For research into the aesthetic theory in the Anoirol, an ancient Meitei text on the art of movements, abandoned in the mainstream discourse of the performing arts. The study will explore various aspects and beliefs on past and future life associated with ecological preservation and its deep-rooted animism as prescribed in the text. The enquiry will emphasise the critical need to read Manipuri dance by the principles of discourses in its own indigenous context rather than homogenising it through the prism of foreign texts like the Natyashastra. The outcome of this project will be a monograph.
For research on one of the kshetra kalas – the Poothan Thira, a ritual and performance based art form of the Mannan community in North Kerala. Using an auto-ethnographic approach, the researcher will create biographies of ten objects deemed significant to the art form, gleaned from conversations with ten community members. The outcome of this project will be a photo-essay and a digital online exhibition.
For research to study the construction of identity by representation through photographic images. The project will focus on the photographs of the Konyak Nagas by ethnologist Christoph von Fürer-Haimendorf, that is responsible for creating the archetypal Naga stereotype. The outcome of this research will be an exhibition.
For examining the ways in which modern forms of storytelling such as animation and the graphic novel and their traditional counterparts in the folk and tribal arts, are turning to each other for new modes of expressions, subjects, and audiences to expand their practices. The researcher will focus on the works of the Chitrakar community of Medinipur, West Bengal and the Pradhan Gonds of Madhya Pradesh; and also study recent collaborations between graphic novelists and folk artists. The outcome of this project will be a monograph.
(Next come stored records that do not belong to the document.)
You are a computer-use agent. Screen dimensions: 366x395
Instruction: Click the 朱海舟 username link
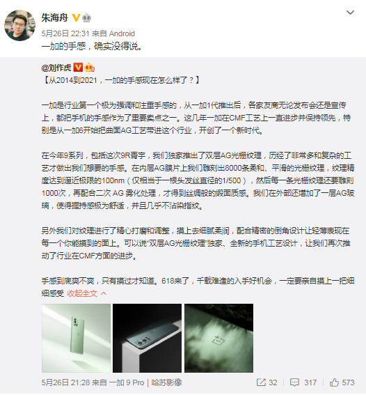(54, 18)
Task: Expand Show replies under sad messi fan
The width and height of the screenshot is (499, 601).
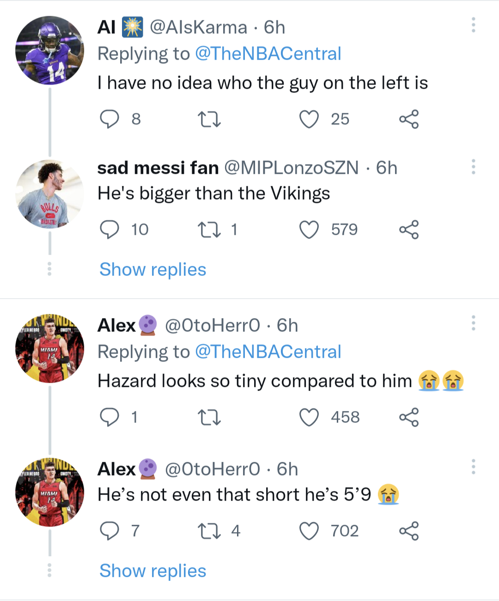Action: pyautogui.click(x=153, y=270)
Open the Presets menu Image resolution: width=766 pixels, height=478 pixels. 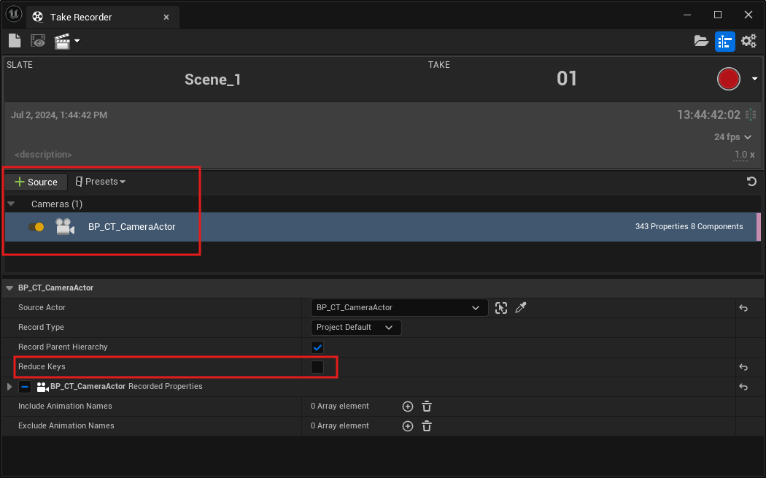click(x=101, y=182)
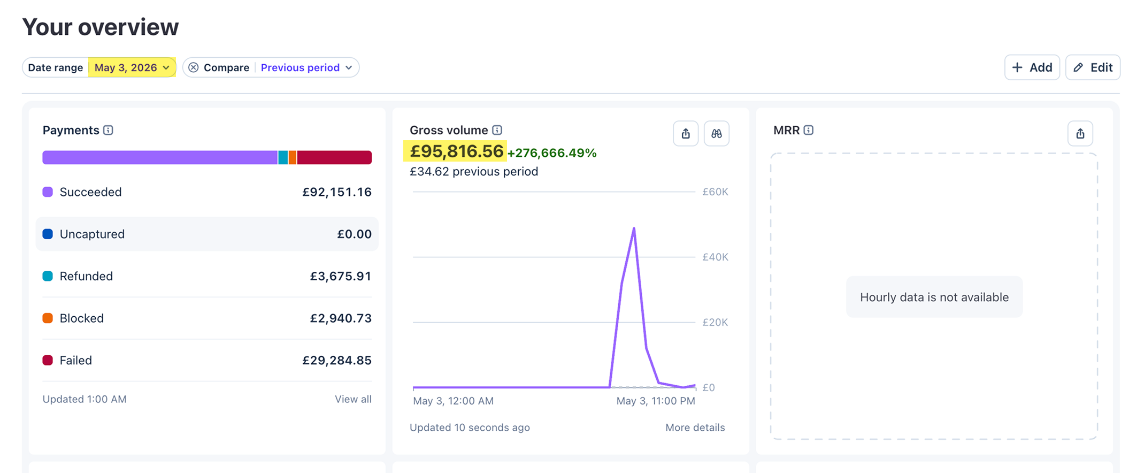The height and width of the screenshot is (473, 1129).
Task: Select the Uncaptured payments row
Action: coord(207,234)
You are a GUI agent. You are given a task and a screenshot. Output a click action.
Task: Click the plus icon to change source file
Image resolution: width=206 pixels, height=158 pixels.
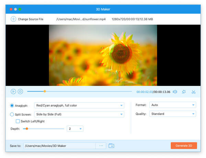[x=13, y=19]
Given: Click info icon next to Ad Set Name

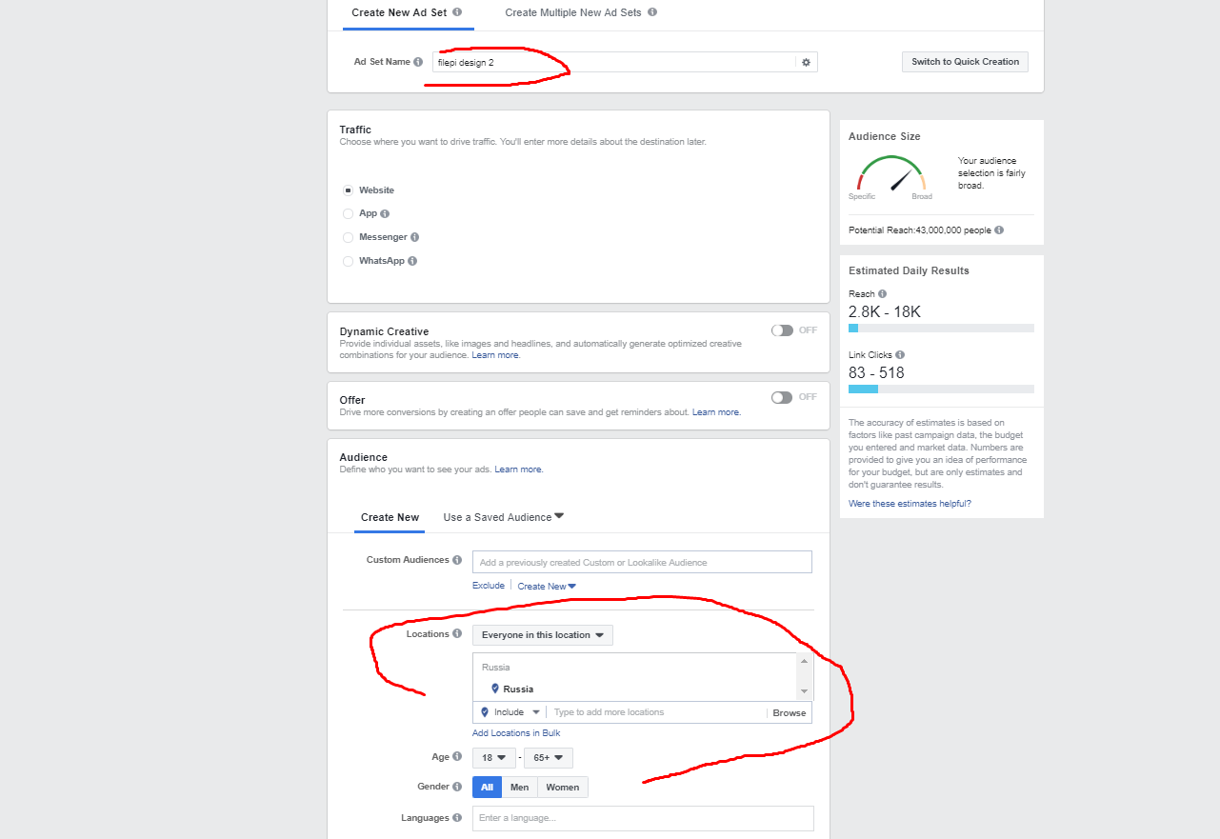Looking at the screenshot, I should [x=418, y=62].
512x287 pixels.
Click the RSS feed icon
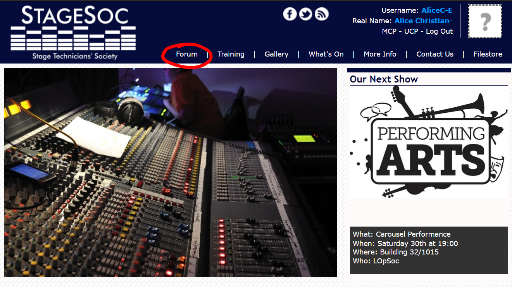pos(321,14)
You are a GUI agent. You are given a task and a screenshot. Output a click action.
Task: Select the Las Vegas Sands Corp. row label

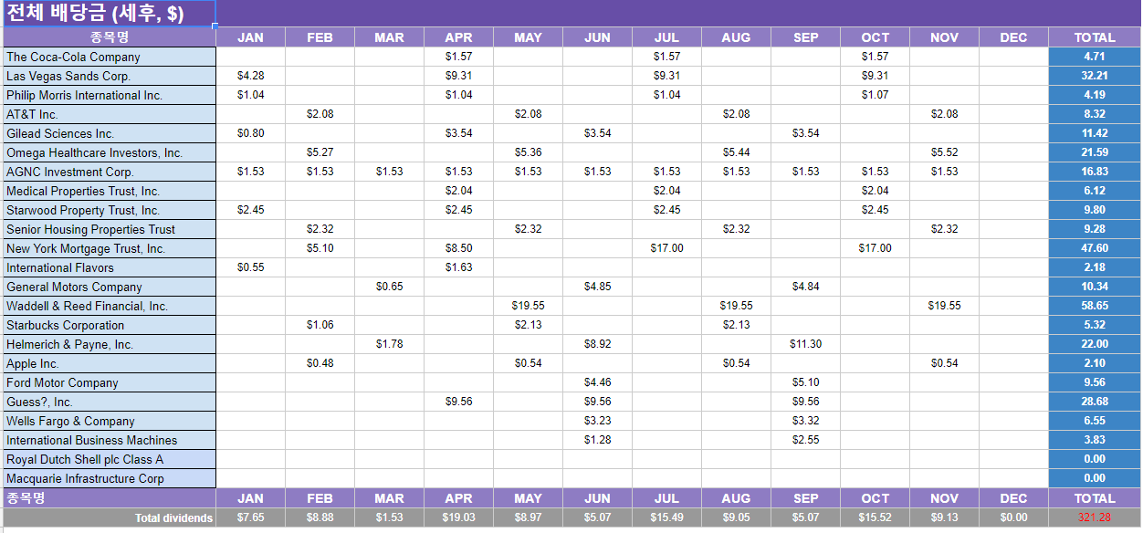pyautogui.click(x=109, y=76)
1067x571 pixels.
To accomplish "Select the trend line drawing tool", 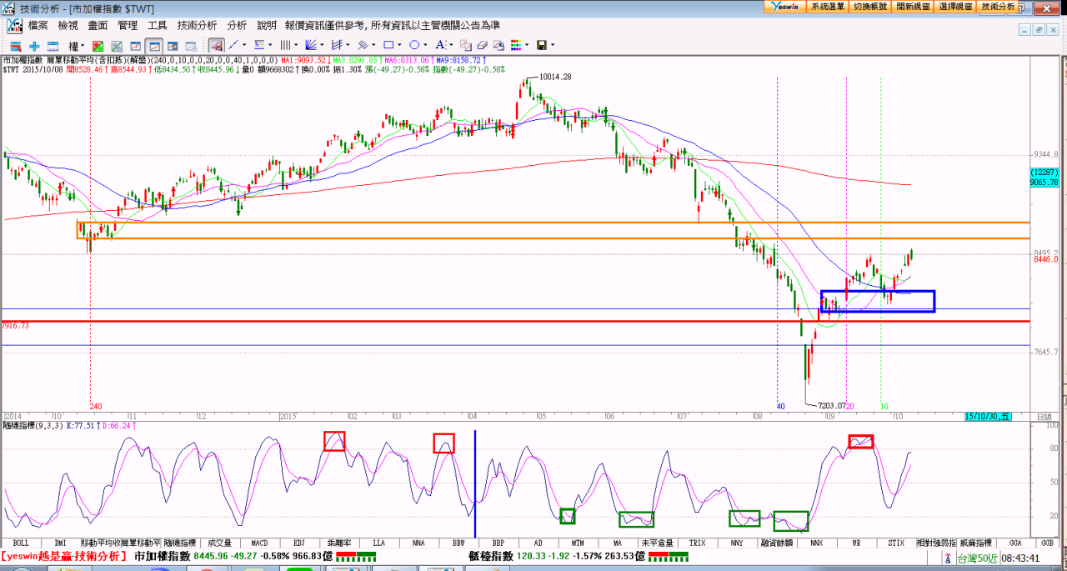I will click(233, 45).
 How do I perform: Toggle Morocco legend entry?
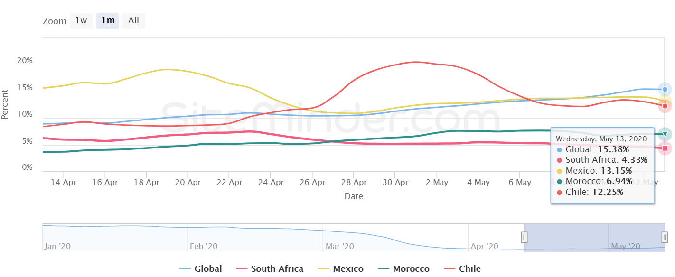[403, 268]
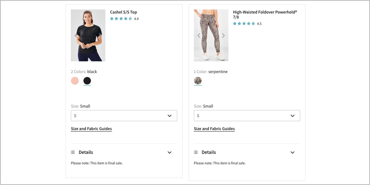Click the black t-shirt product photo
Viewport: 370px width, 185px height.
[88, 35]
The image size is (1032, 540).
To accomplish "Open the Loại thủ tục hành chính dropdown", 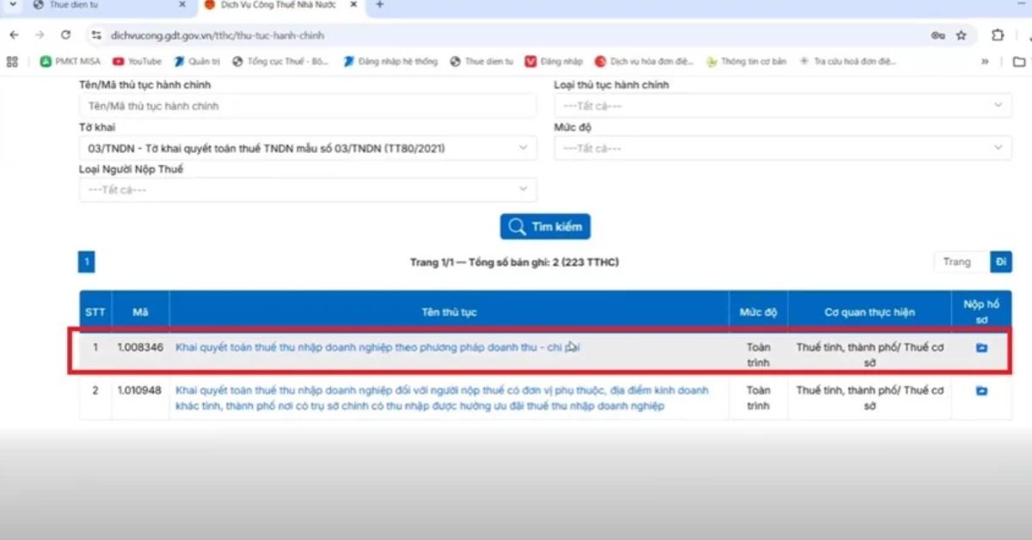I will (782, 106).
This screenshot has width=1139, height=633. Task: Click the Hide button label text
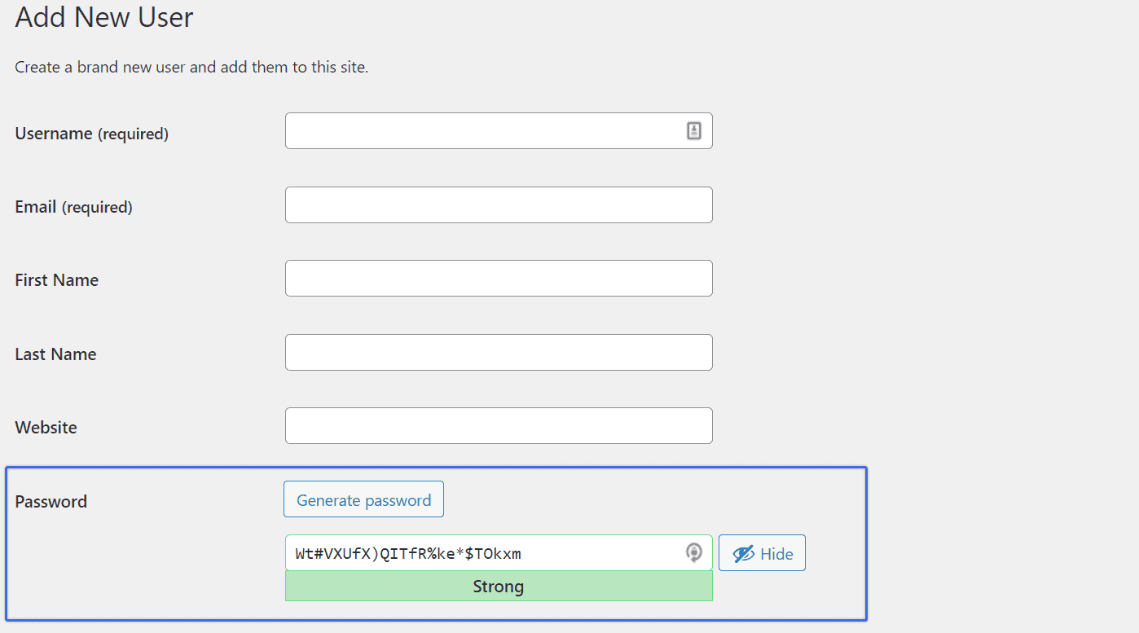point(776,552)
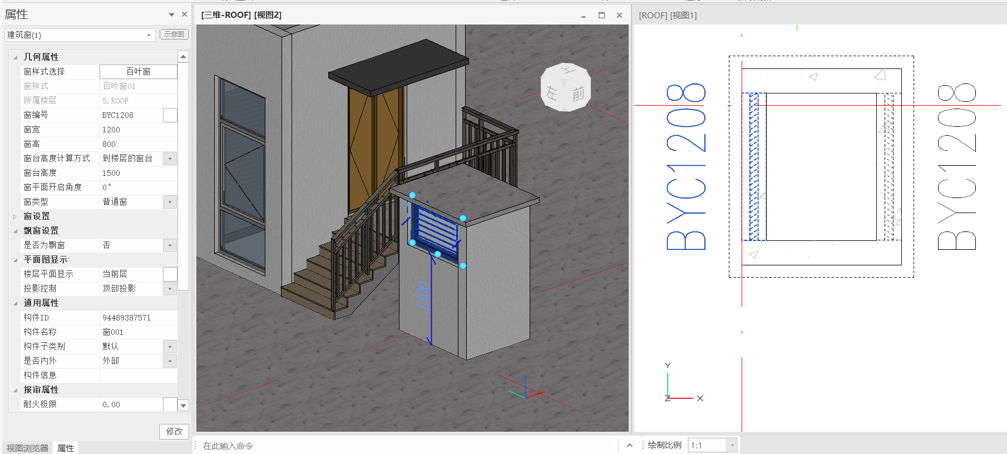This screenshot has width=1007, height=454.
Task: Open the 属性 panel options arrow menu
Action: [x=171, y=14]
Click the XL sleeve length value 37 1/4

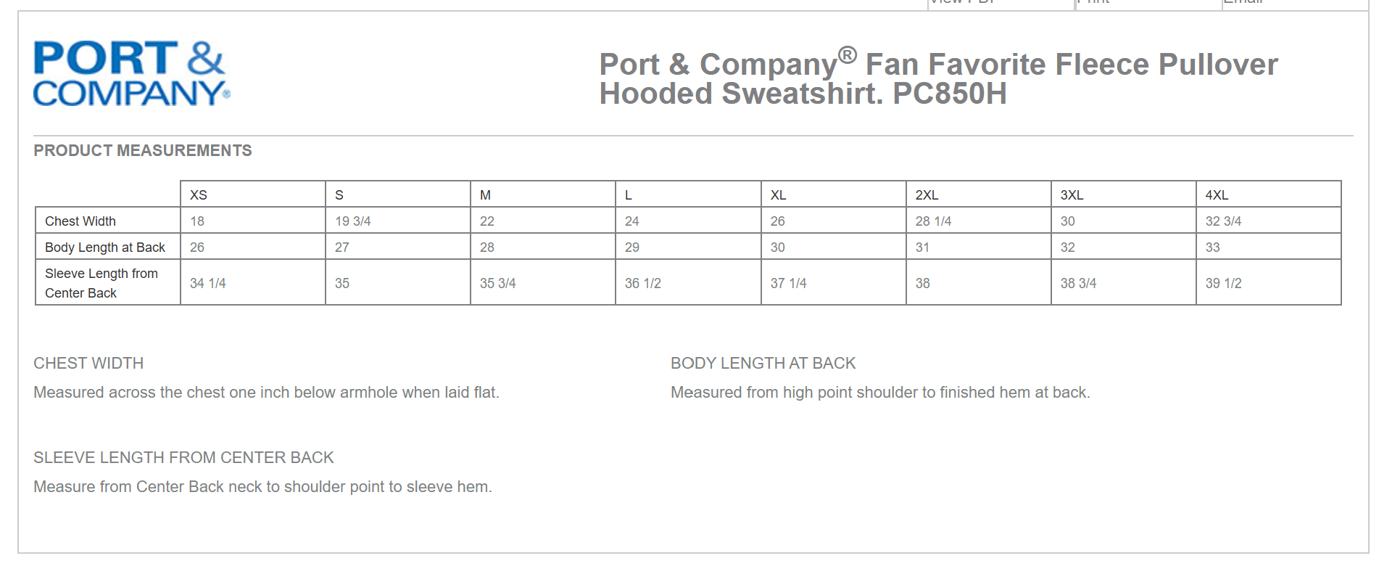(788, 284)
For examining the differences between the performances of prasangas in Yakshagana that are presented in shorter durations and those that continue through the night. The project will study how this variation in time affects pedagogy, the training of Bhagavatas and actors, and the conceptual and aesthetic concerns of the form as it is performed and viewed. The outcome of this project will be a monograph.
For research on press photography as an emerging artistic practice in Kashmir. He will work with a remarkable generation of contemporary photojournalists, in an excavation of this cultural phenomenon, as it chronicles twenty-five years of endemic conflict in the valley.
For the creation of a performance that explores the functioning body as contraposed to the performative and productive body. Primarily through the act of jumping, the project seeks to understand and engage with the body outside the frameworks of the performative, competitive, virtuosic or aesthetic. The performance will be created by a team of ten people from diverse backgrounds in the arts, fitness and sports.
For the installation of a structure similar to an old-fashioned telephone booth under the Yeshwantpur flyover that will function as a story-telling machine, which recaptures a rapidly transforming Malleswaram, through recorded interviews of its residents.
For the creation of a performance inspired by the life and works of theatre legend B V Karanth that will take place at Karanth’s house in Girinagar, where he spent the last years of his life. There will also be two other smaller performances as preludes to the final one.